52 Pick-Up: Deathstroke #1, Mr. Terrific #1

Deathstroke #1

by Kyle Higgins (W); Joe Bennett (A)

Spoiler Alert: Stop reading if you don’t want to know how this book ends.

Deathstroke is a character who first appeared in 1980 in Marv Wolfman and George PĂ©rez’s New Teen Titans. He’s a father-figure assassin who always seemed to hang out with super-powered teens.

In this incarnation, his agent sets up a mission to eliminate a scientist who is selling nuclear secrets to Iran, and we meet his new team of seriously annoying sidekicks. I was really wishing all these characters would die, and by the end of the issue I got my wish. It’s not satisfying in any way and I should have seen it coming. The point of the whole issue seems to be that Deathstroke doesn’t chill with children anymore. He ain’t no anti-hero no more; he’s really, really mean.

If there was something else going on in this I missed it.

-Theo Kivol

Mr. Terrific #1

by Eric Wallace (W); Gianluca Gugliotta (A)
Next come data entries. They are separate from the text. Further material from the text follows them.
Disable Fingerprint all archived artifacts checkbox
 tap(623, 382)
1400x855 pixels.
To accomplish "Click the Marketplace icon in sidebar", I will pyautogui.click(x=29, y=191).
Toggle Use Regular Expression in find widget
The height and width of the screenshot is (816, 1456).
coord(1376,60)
Mr. Terrific certainly isn’t an old favourite character that I’ve been eager to reconnect with, and I don’t really care if he lives or dies – something this issue did little to dissuade me from. For a book about the world’s third smartest man, writer Eric Wallace has filled it with dumb pseudo-science and poorly thought out sequences. Even the first page clumsily shifts from Mr. Terrific (ugh, that name) searching for some science robot suit to him immediately being punched out of a window by the CEO of the company he’s investigating (who’s wearing the robot outfit), who, if I’m figuring out the positioning correctly, was standing to Terrific’s left off panel.
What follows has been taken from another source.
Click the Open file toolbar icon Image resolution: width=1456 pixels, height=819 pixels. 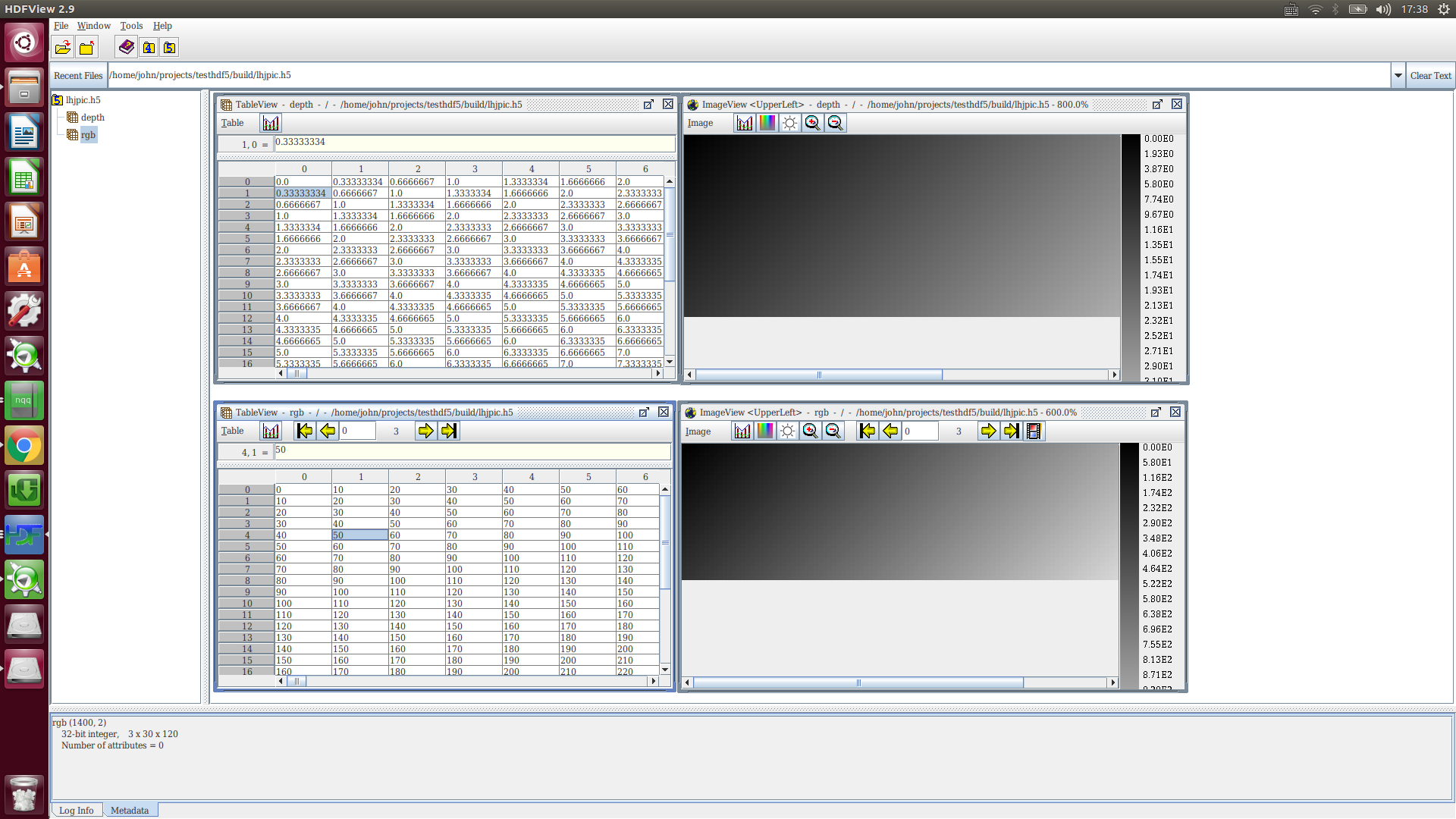point(63,48)
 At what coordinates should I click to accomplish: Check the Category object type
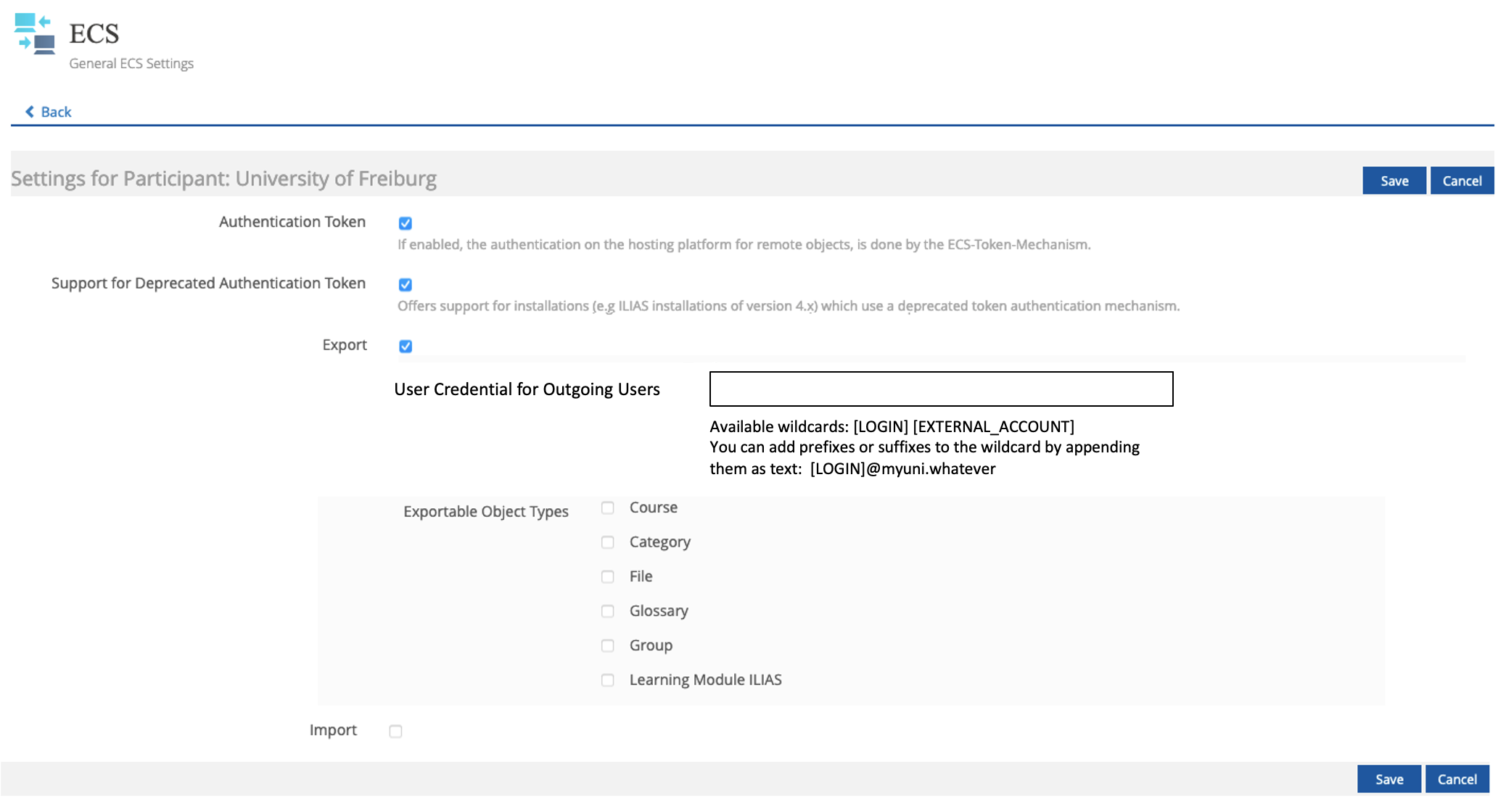(x=608, y=542)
It’s not a great issue, most of which can be blamed on the Wallace, who certainly doesn’t have the skill to write smart as well as someone like Jonathan Hickman’s Mr. Fantastic in FF, for instance (I don’t know if that name is any better than Mr. Terrific). He’s also not as funny as he thinks he is. In this issue, we see Terrific’s origin story, which is interesting enough that it might inspire a “pessimistic genius” character. Instead it falls short, and Mr. Terrific is a character who solves science crimes, whatever that may entail.

The art is decent enough, and Gianluca Gugliotta has certainly performed adequately enough on an issue that is fraught with head-scratching scenes (including an incident where Terrific has apparently hooked up with Power Girl, or at least I’m assuming that’s why she’s in his science mansion in a basketball jersey, but the book later goes on to suggest that isn’t what was actually happening). I’d continue, but the issue is so convoluted with asinine plot points that it seems like an almost deliberate device used to try and convince the reader that an intelligent story is going on somewhere behind it all. It’s worth a read in order to try and figure out exactly what is supposed to be happening, or to catch Mr. Terrific’s debut if that’s your thing. But in a week that saw a new issue of Mark Waid’s Daredevil, why bother?